*Directions for this task*. Start at the line that has "You are a computer-use agent. Viewport: 633px" and stop after the line that has "point(162,32)", and turn those lines into a Markdown table with the columns "No." and "Line". Number each row, leave out blank lines, and leave the pictures out of the answer.
********
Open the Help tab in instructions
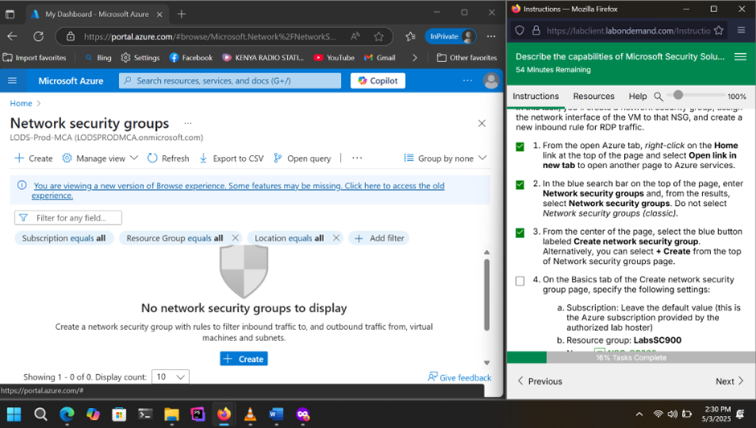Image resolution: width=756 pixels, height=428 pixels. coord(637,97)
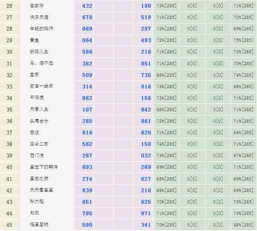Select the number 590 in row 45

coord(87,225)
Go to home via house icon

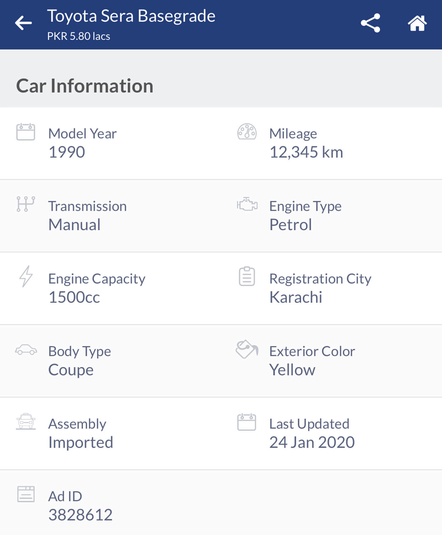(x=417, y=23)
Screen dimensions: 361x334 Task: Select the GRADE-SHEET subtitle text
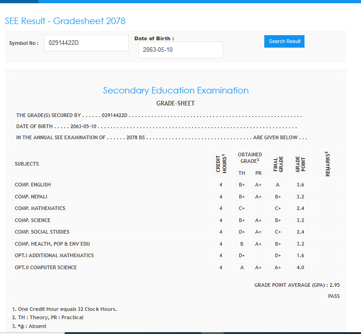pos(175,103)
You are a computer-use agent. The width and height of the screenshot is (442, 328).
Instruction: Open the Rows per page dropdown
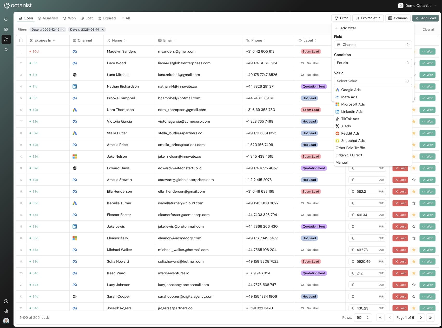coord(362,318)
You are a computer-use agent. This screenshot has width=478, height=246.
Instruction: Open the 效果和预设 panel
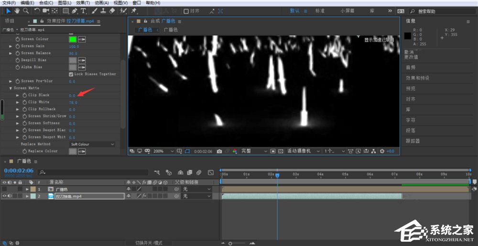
********
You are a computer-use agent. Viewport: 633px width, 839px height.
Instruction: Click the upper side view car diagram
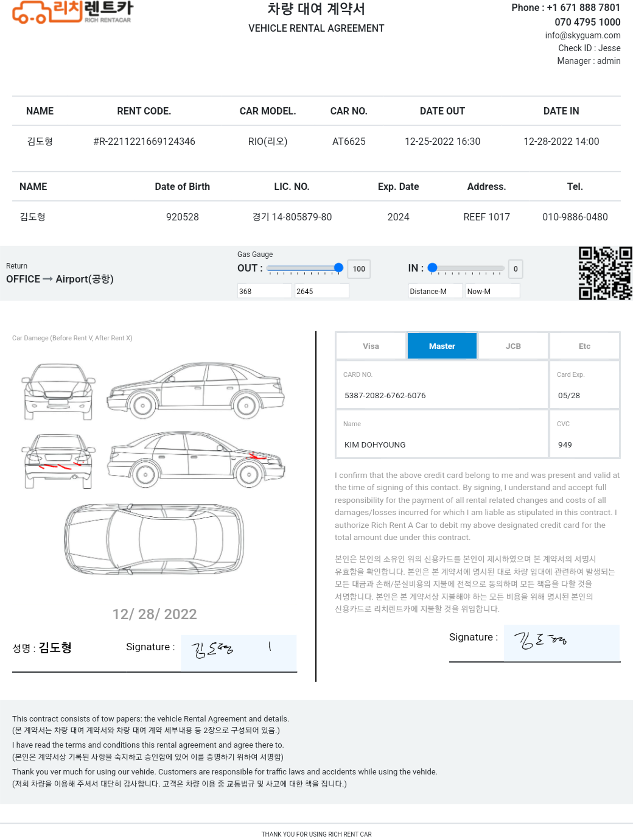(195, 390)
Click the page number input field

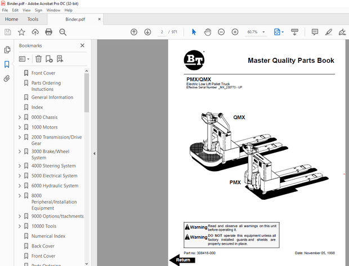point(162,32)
********
*Solution to this problem*.
| No. | Line |
|---|---|
| 1 | You are a computer-use agent. Viewport: 633px width, 839px height. |
| 2 | Instruction: Click the upper side view car diagram |
| 3 | (195, 390) |
| 4 | Click the page number input field |
| 5 | point(162,32) |